# Shrimp-safe fish



## Sea-Agg2009 (Aug 2, 2008)

I would like to have a tank, around 50 gallons, with a few shrimp. I am hoping to put a crayfish, possibly a blue lobster, which I'm sure can hold its own against most fish. I am more concerned with some other smaller species of filter shrimp, like an atyopsis. I am thinking of maybe a few halfbeaks . I want the crustaceans to be the focus, but I want to people to have a reason to look above the gravel. So I guess my questions would be pretty simple. Will a 50/55 gallon be large enough for a blue lobster, or should I stick with a crayfish? Then will halfbeaks work with the shrimp? Any other fish suggestions would be awesome as well. I can't get the tank started up until I move back to Galveston, so I have some time to plan things out.


----------



## Sea-Agg2009 (Aug 2, 2008)

bump for some answers


----------



## Lupin (Aug 1, 2006)

Lobster and crayfish are synonymous. You don't want crayfish with your fish and other crustaceans regardless of what species they are. Keep the crayfish in its own tank. The halfbeaks will likely eat your shrimps although ones that reach 3-6 inches should be fine.


----------



## Sea-Agg2009 (Aug 2, 2008)

The halfbeaks I've seen only reach about 3 inches long, or so I've read. If that's not the case, then I will have to re-evaluate the situation.


----------



## Lupin (Aug 1, 2006)

Your information is correct. 3-4 inches max. Just saying smaller shrimps are likely eaten compared to larger ones. You'll be fine with larger ones.


----------



## Sea-Agg2009 (Aug 2, 2008)

I'm looking into bamboo shrimp or something like that. As said originally, I wont be doing this till January. I just know shrimp are pretty temperamental and somewhat expensive, and don't want to try things out on them.


----------

========

▸ **What you need to do**
- A) From the shrimp-safe fish thread, copy the passage that runs from "I'm looking into" up to and including "out on them.".
- B) Translate this sentence from the shrimp-safe fish thread into Spanish: "Keep the crayfish in its own tank."
- C) Based on the shrimp-safe fish thread, decide whether each statement agrees with it: (i) The person starting the thread wants a tank of around 50 gallons. (ii) One reply says lobster and crayfish are different animals. (iii) The person starting the thread will not set up the tank until January.

▸ **Source data**
========

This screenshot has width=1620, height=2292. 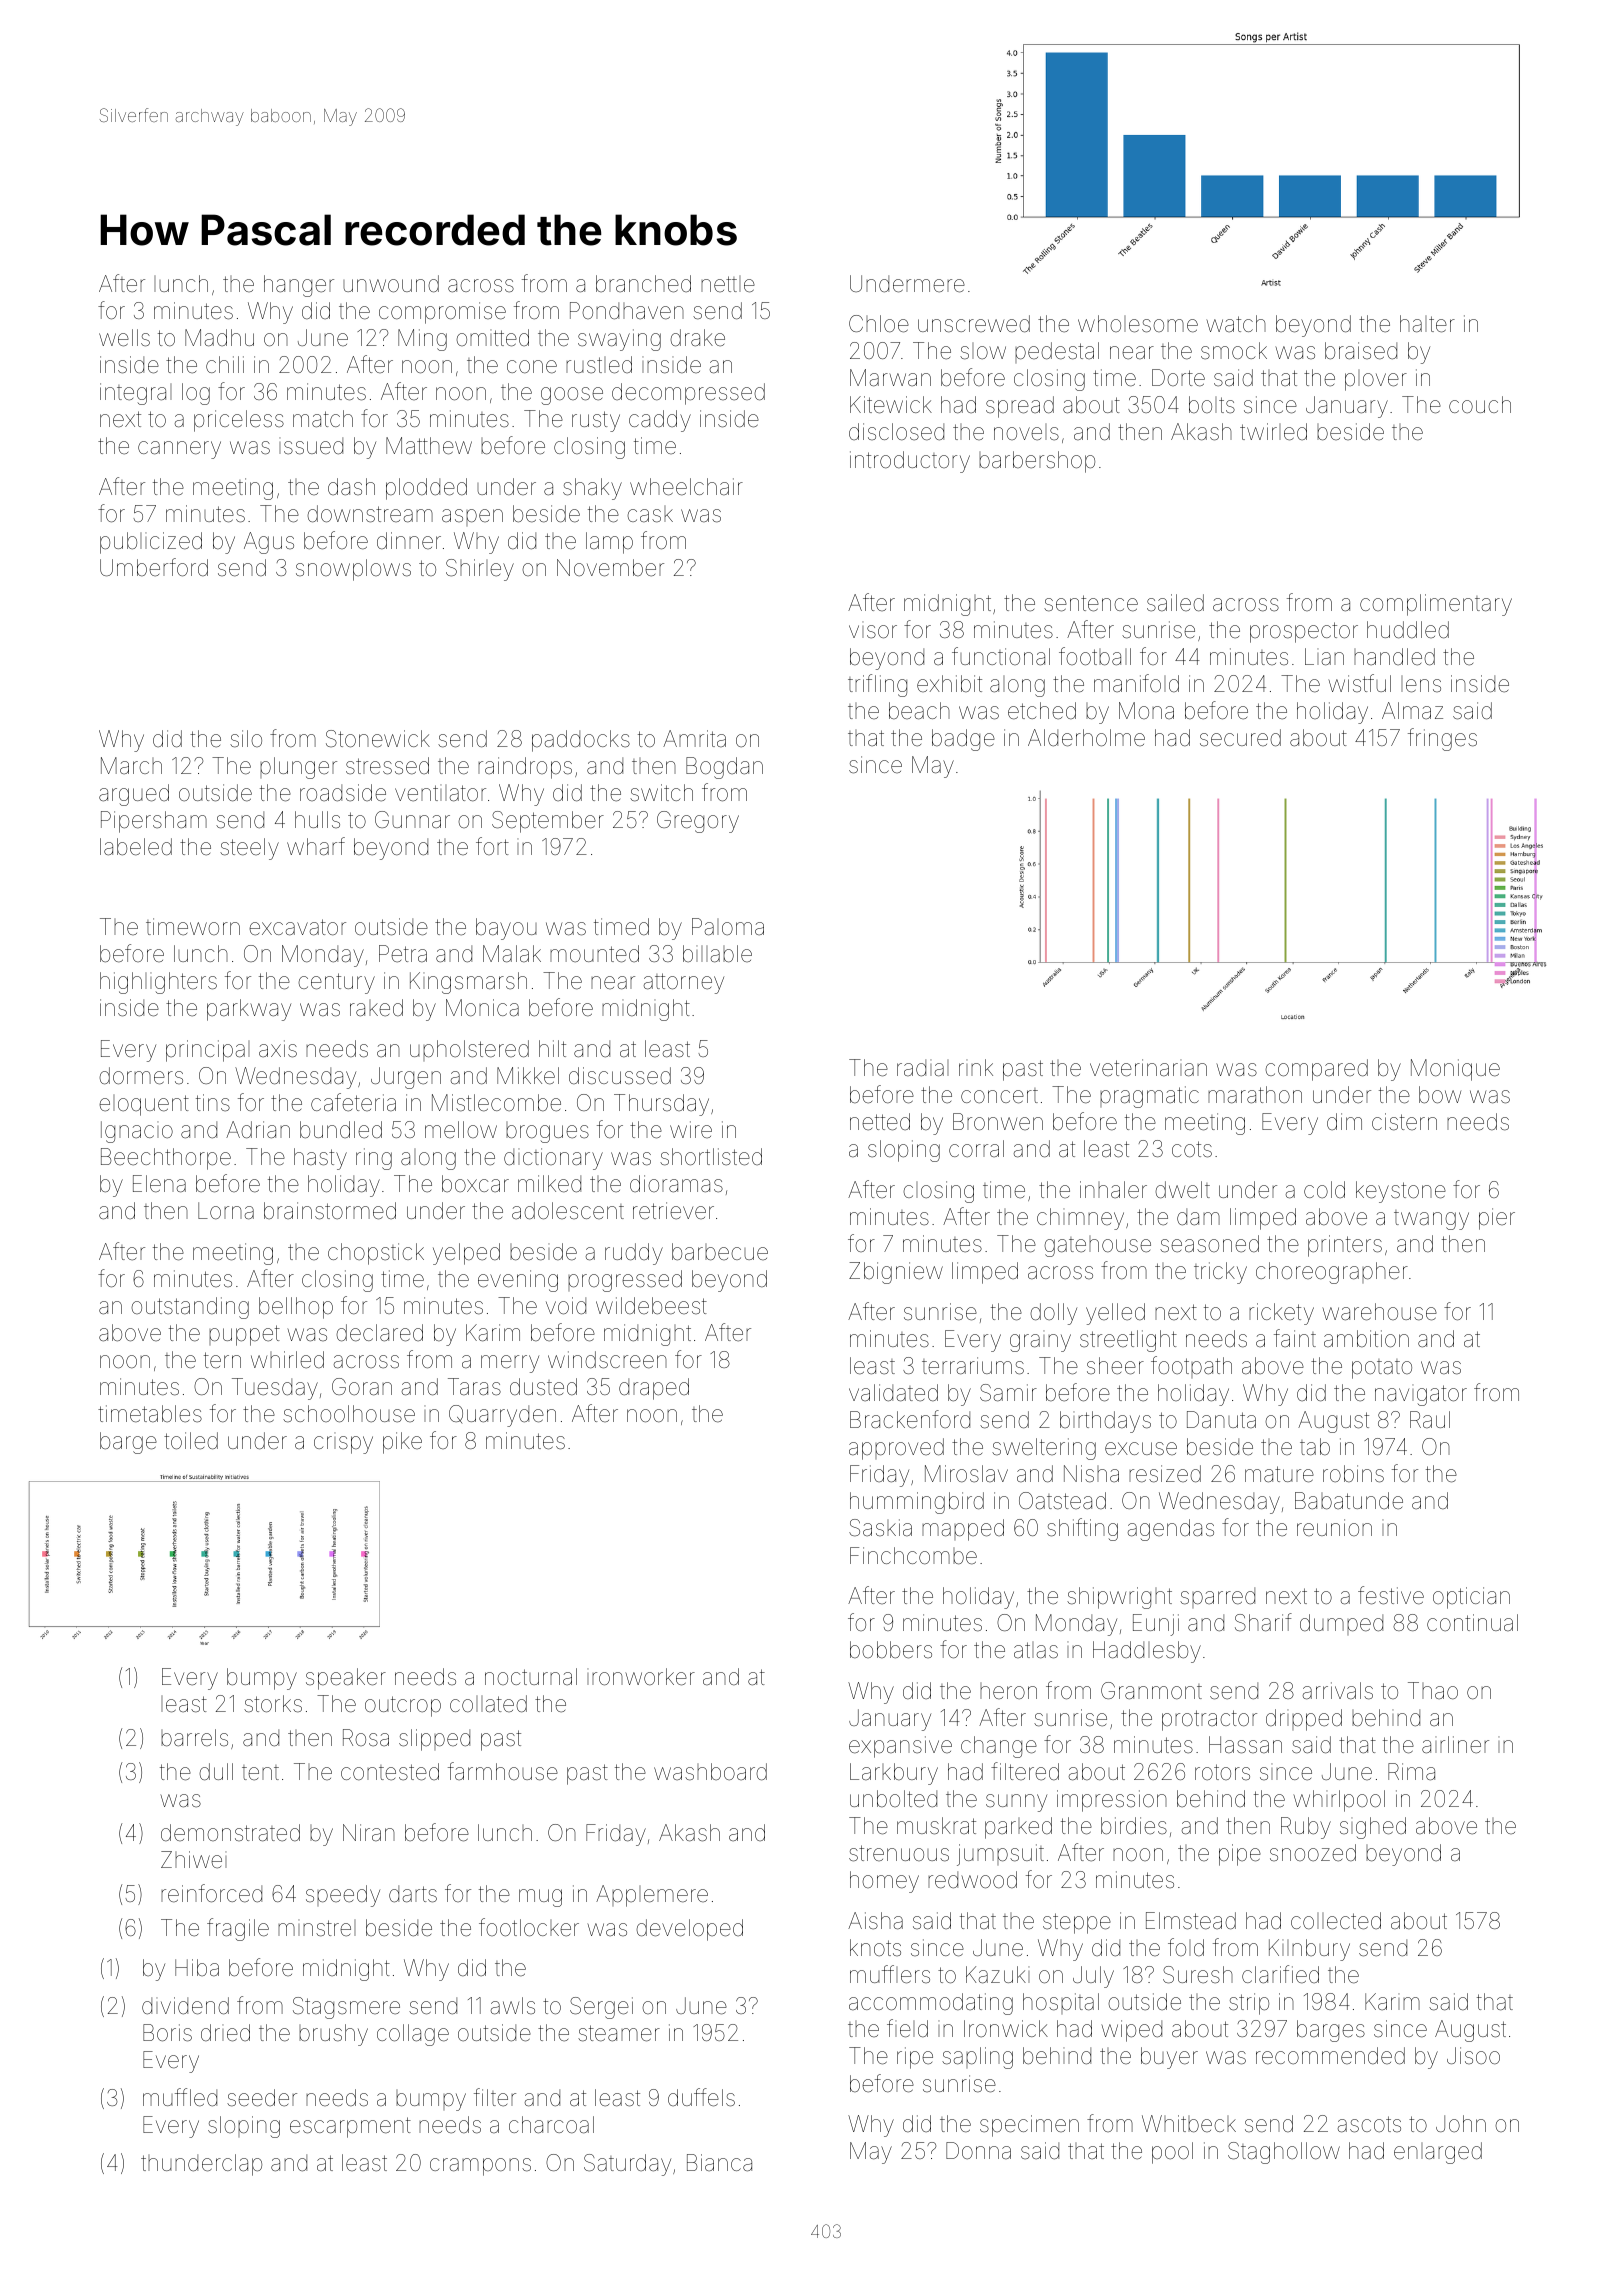 I want to click on Bogdan, so click(x=724, y=768).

========

▸ **Responses per task**
- A)
I'm looking into bamboo shrimp or something like that. As said originally, I wont be doing this till January. I just know shrimp are pretty temperamental and somewhat expensive, and don't want to try things out on them.

- B) Mantén el cangrejo de río en su propio tanque.

- C)
(i) Yes: "I would like to have a tank, around 50 gallons, with a few shrimp."
(ii) No: "Lobster and crayfish are synonymous."
(iii) Yes: "I wont be doing this till January."